Supporters of ranked-choice voting, enacted by referendum last November, are crestfallen. Following the Maine Supreme Court’s opinion that this new voting system would violate the Constitution, they’re hoping the Legislature will spring into action with a constitutional amendment to legalize it.

The votes aren’t there. Republicans, seeing an attempt to “repair” the 2010 election that brought us Gov. Paul LePage, are united against. And while the Maine Democratic Party supports ranked choice, not all Democrats do.

What all voters might consider is the arrogant way ranked-choice leaders pushed ahead with a sweeping, all-encompassing referendum despite clear evidence, as the high court confirmed, that it violated the Constitution’s provision that a “plurality,” not a “majority” wins elections.

The court explained why the “plurality” clause, adopted in 1880, replaced the “majority” we once had. It was designed to prevent repetition of a bitter 1879 election dispute in which no gubernatorial candidate received a majority; two rivals claimed victory.

Procedures for resolving such disputes were complex and undemocratic, and tensions escalated as two militias encamped at the State House. Only intervention by Civil War hero Joshua Chamberlain, a four-term governor, convinced both sides to resolve things peacefully. It’s been “plurality” ever since.
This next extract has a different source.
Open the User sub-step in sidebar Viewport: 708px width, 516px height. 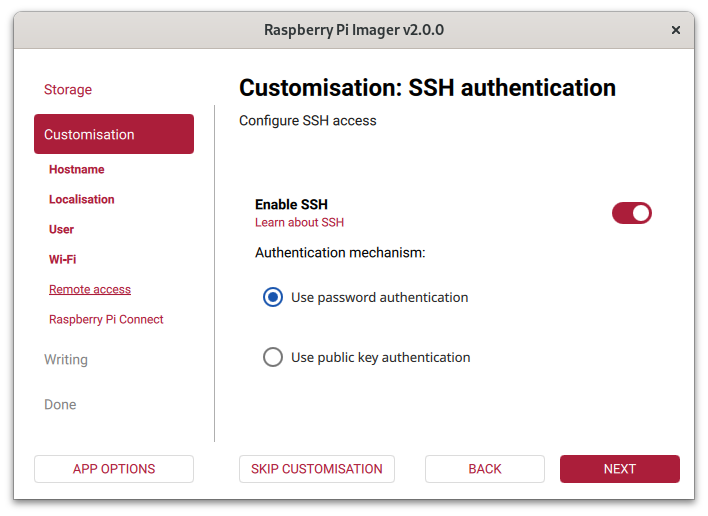click(x=62, y=230)
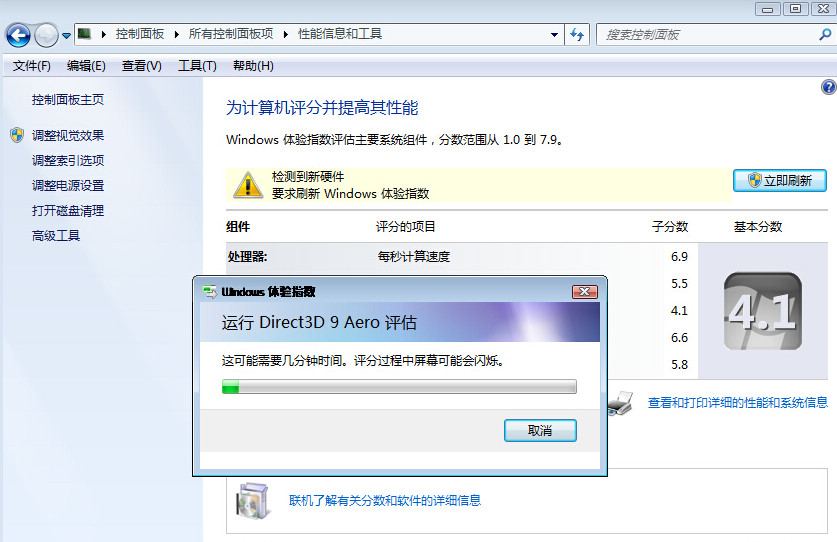Open 查看和打印详细的性能和系统信息 link
Screen dimensions: 837x542
pyautogui.click(x=737, y=402)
The Supreme Court wanted to avoid a similar dispute in 2018. By contrast, referendum supporters advocated holding an election that could produce a ranked choice winner, and a plurality winner.

The courts could then decide constitutionality, awarding the governorship — the likely scenario — to one candidate or another, much as the U.S. Supreme Court made George W. Bush president. So much for “civility” through ranked choice.
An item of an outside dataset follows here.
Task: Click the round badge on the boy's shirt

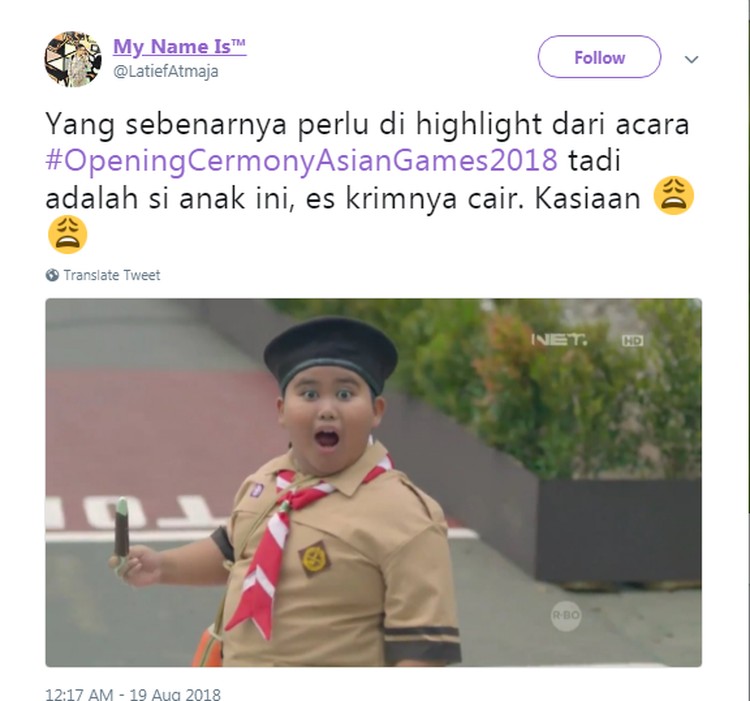Action: click(x=315, y=558)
Stressing the situation’s uniqueness, and its dangers, the court unanimously decided the question early. In doing so, it mitigated the legacy of a 24-year-old decision many believe was wrongly decided.

In 1993, legislative term limits supporters advanced a referendum transparently intended to dethrone House Speaker John Martin, who had served 18 years and seemed bent on lifetime appointment. Despite a ballot-tampering scandal that ousted him a year later, Martin refused to step down, and voters overwhelmingly enacted term limits.

They could do so because the Supreme Court green-lighted the referendum, saying limiting terms did not impose new conditions, along with age, residence, and citizenship, specified in the Constitution. It divided 5-2. Four years later, the Massachusetts Supreme Court unanimously struck down terms limits there, based on virtually the same language.

Which court was right? Such questions can’t be answered, but it’s hard to believe Maine’s court wasn’t affected by the near-universal desire to break John Martin’s grip.

That’s the trouble with terms limits. While they’ve unquestionably weakened the Legislature’s ability to produce effective leadership — glaringly evident during its seven-year faceoff with LePage — John Martin is still around.

Now, lawmakers face a tough choice — to amend the Constitution, or repeal ranked choice, since supporters insisted the technique apply to every elected office, even Congress.

The principal author of this mess is two-time candidate for governor Eliot Cutler. While former independent Sen. Dick Woodbury was the campaign’s public face, Cutler was the power behind it. He’s endorsed state Treasurer Terry Hayes for governor in 2018, and hopes to recruit other independents for the Legislature — banking on ranked choice.

Here’s the rub. Cutler, like most “independents,” was a Democrat nearly until he filed. Cutler, hired by George Mitchell for Ed Muskie’s 1972 presidential campaign, claimed he practically wrote major environmental laws. His top government job, deputy budget director under Jimmy Carter, followed his work on Walter Mondale’s vice presidential campaign.

Yet when Cutler returned to Maine to seek its highest office, he refused to compete in the Democratic primary, preferring the route of two former Democrats elected governor, Angus King in 1994 and Jim Longley in 1974. Cutler lost twice, but wants to accommodate future success — thus ranked-choice voting, not used in partisan races anywhere else.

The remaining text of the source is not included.